Suddenly he looked tired. He must be over sixty, Sara realized.

‘What was Matthew Sawyer like to work for?’ she asked. ‘It must be hard for you, whatever he was like, to have him killed like that,’ she added.

‘He was better than some. I’ve seen them come and go, of course.’ He looked hard at her. ‘The ones I can’t stand, they’re the ones comes in and tells me what’s what before they’ve been here ten minutes. I’ve been here longer than they’ve been born, some of them. Mr Sawyer was one of them.’

He dunked a biscuit and let it collapse into his mouth like a sugary avalanche. ‘Trying to prove himself. Rubbed certain people up the wrong way.’

He swallowed. ‘To tell you the truth, he was on my back. Giving me some hassle. Mind you, don’t you think
my
conscience isn’t clear. As a matter of fact I’m the only one with witnesses. I left here at ten to eleven the night he was killed, and there were people who saw me go. Mr Sawyer says he’ll lock up the Pump Room, and will I go over and do the Assembly Rooms. So off I go, locks up just before quarter past, take the keys to the safe at the Circus and I’m off home. Get there at twenty to twelve.’

‘But what sort of hassle?’ Sara asked. George ignored the question and leaned forward.

‘Not that anybody can back me up on that, strictly speaking. My missus had gone to bed when I got back; she was asleep. So I took a bit of an opportunity, know what I mean? Stayed up watching a video. You know?’

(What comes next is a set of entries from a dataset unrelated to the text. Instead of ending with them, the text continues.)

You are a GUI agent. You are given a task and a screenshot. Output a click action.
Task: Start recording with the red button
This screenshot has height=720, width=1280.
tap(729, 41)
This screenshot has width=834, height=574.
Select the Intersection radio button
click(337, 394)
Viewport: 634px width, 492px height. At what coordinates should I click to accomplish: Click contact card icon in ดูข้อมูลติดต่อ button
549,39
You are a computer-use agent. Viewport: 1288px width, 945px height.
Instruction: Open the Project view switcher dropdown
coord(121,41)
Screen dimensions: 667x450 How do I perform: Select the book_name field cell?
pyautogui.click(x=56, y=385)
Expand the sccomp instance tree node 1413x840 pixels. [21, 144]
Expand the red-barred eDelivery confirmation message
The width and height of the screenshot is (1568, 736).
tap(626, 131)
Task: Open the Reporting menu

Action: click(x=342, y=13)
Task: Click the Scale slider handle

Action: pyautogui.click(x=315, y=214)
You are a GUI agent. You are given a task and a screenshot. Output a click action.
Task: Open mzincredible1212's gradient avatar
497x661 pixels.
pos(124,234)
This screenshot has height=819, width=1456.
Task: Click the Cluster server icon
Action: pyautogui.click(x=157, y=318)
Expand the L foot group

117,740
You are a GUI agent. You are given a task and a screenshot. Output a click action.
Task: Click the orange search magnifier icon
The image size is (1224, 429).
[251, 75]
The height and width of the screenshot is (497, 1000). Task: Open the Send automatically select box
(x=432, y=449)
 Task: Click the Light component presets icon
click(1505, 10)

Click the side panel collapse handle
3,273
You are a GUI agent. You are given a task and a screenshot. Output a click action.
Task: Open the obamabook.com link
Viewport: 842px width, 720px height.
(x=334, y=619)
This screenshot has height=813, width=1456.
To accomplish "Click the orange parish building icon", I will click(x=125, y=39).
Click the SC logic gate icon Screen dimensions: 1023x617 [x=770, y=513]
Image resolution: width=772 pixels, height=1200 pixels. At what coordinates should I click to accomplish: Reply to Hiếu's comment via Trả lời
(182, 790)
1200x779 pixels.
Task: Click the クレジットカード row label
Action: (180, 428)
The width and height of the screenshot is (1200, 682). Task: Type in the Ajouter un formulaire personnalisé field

He gave her a watery look. ‘Not the sort of video the missus would care for. She’s not a broad-minded woman. She woke up when I went up later, quarter to one, and she says, “What time is it?” and I says to her, “It’s the usual time, time I was in bed; go back to sleep.” So when the police come round and ask her when I got home she says usual time, half eleven or just after. I just left it, you see? Because I
was
home by the usual time, see? Saves hassle.’ He gave a guilty snigger.

‘But what sort of hassle were you getting from Matthew Sawyer? He hadn’t been here all that long, had he?’

George breathed in slowly and sighed. In the few seconds this took, his features fell a little and she saw that in repose he had the face of a troubled tortoise.

‘I suppose I don’t mind telling you. You’re not really staff, are you? Won’t make no difference telling you. See that notice-board? See where there’s a clean patch? Well, there was an important sheet of paper there one time, put up there years ago. By me.’

Sara looked to where he was pointing, and saw the patch where something had been on the board so long that the hardboard had darkened uniformly around it.

‘What was it?’

‘Hold on, I’m getting to that. About a month ago, that sheet went missing. None of the lads took it; well, they wouldn’t. I was very, very upset. No one had the right to come in here and help themselves like that.’

George leaned forward in his chair, held out the palm of his left hand and stabbed at it with the forefinger of his right, emphasising his next words.

‘That sheet was important. That sheet had all the names of all the people that does lock-up duty or is allowed to hold keys, that’s from the director down to my lads, and next to the names it had all the codes on it, for the alarm. Six-figure numbers.’